### Problem description
Retype everything in the LD-250 heading-input thread from "On 6/29/18 10:27, david" down to "enough issues already.".

[aprssig] NMEA output GPS or compass?

John Gorkos jgorkos at gmail.com
Fri Jun 29 13:52:36 EDT 2018


I'm a little late to this, but what input is the LD-250 looking for?
If it's straight NMEA with GPHDT sentences, why not just build your own
little device to do that?  Seems to me, you could do the whole thing for
about $80:  a $10 Atmega µProcessor like a trinket, a $15 triple-axis
accelerometer board with a LSM303DLHC chip on it, and a $40 GPS board
with NMEA out.  Throw in a $10 level converter to get the output signals
up to "true" RS-232 levels, and put a little glue code in there to
generate the GPHDT sentence and mix it with the NMEA stream from the
GPS, and put it all in a nice little box with a power plug on it.

Heck, send me $80 and give me a week, and I'll send you the box.  I've
got everything I need sitting here on my test bench.

John Gorkos
AB0OO

On 6/29/18 10:27, david vanhorn wrote:
> Thanks all. 
> 
> I am going to hold off till I find a fluxgate compass.  The GPS route
> would "work" but this thing has enough issues already.
> 
> The Boltek LD-250 is " Long Range detection Designed for mobile use in a
> moving vehicle with a GPS or Compass connected " (From their web site)
> However..
> 
> Their software doesn't work with any known map program.
> The unit sends strike information as bearing and distance relative to
> the front side of the sensor.
> If you add a compass, the strikes are rotated accordingly.
> The strikes are not converted to anything like an object at a coordinate
> though, so if the vehicle is moving, they are "smeared" across the map.
> 
> It's only really useful while moving if the strikes are converted to
> absolute rather than relative coordinates, and then the image is rotated
> and panned accordingly to the vehicle rotation and motion.
> I could easily live without an actual map
> 
> The GPS wouldn't give me workable heading data when not moving, and the
> LD-250 doesn't give useful data while I am moving..

### Data

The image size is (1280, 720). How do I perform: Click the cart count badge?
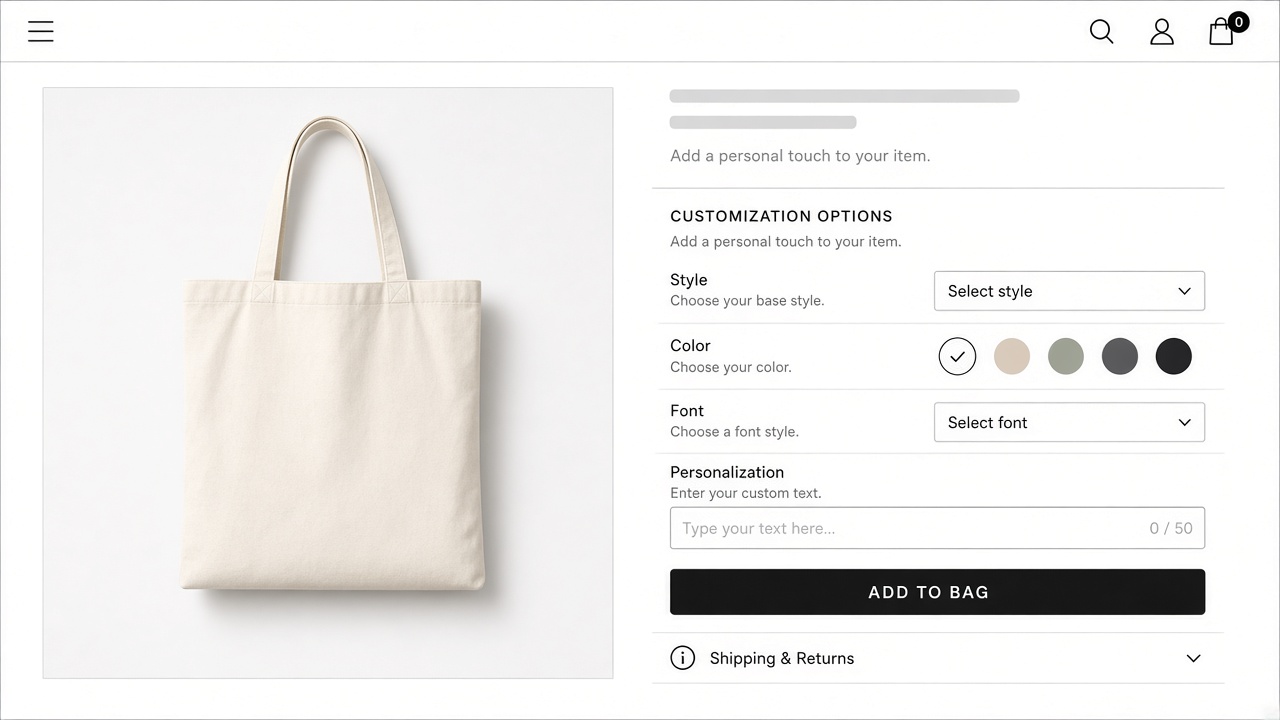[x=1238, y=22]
...
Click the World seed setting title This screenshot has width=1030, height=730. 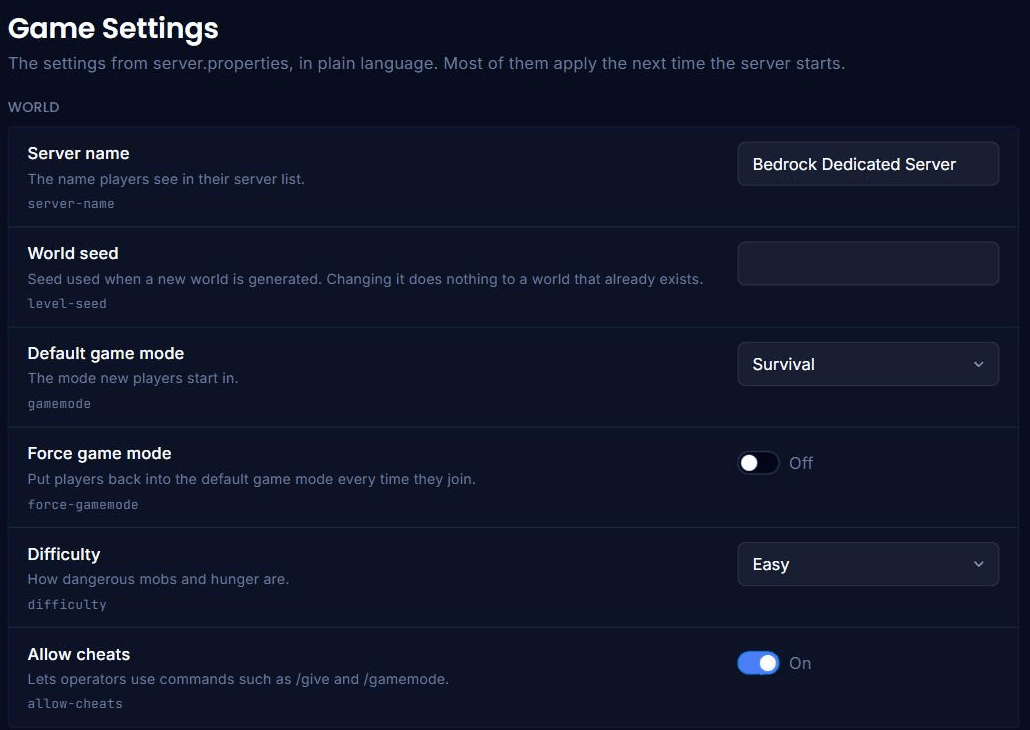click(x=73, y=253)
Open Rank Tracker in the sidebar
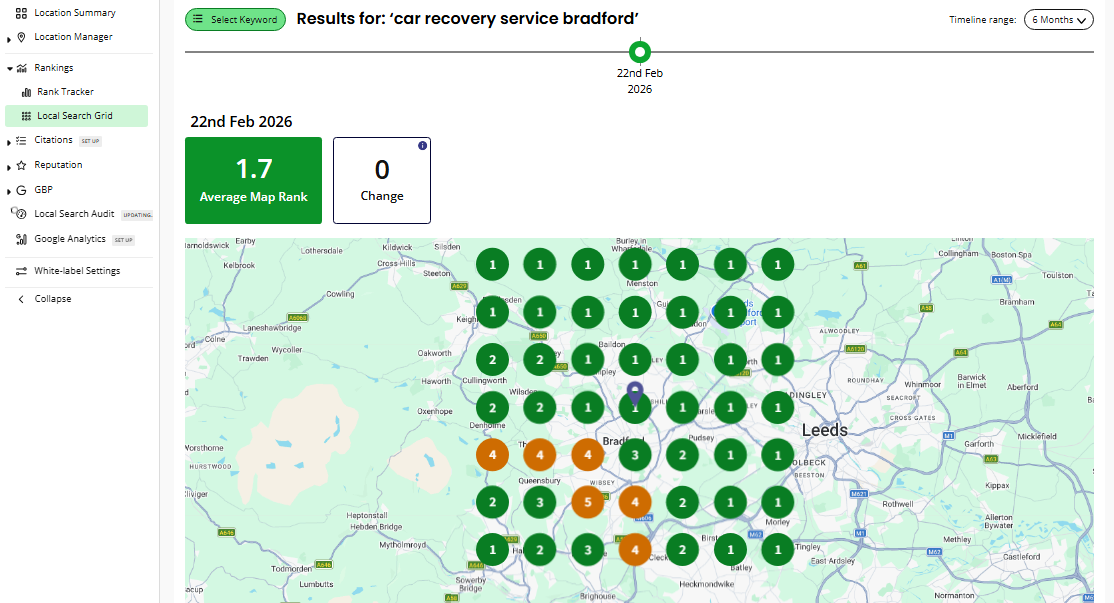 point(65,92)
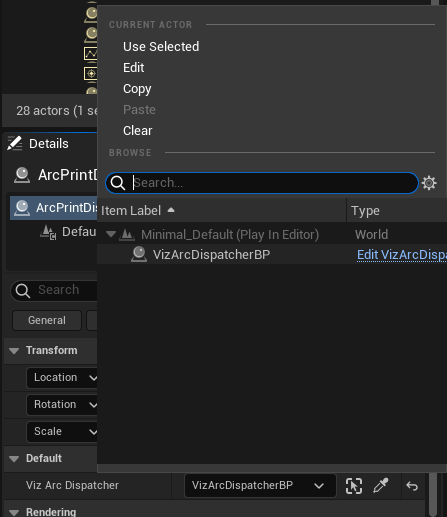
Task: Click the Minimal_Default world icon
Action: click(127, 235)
==
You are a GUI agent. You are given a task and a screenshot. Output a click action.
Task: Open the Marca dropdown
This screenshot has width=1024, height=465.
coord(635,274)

### Answer to this exercise
On 6/29/18 10:27, david vanhorn wrote:
> Thanks all. 
> 
> I am going to hold off till I find a fluxgate compass.  The GPS route
> would "work" but this thing has enough issues already.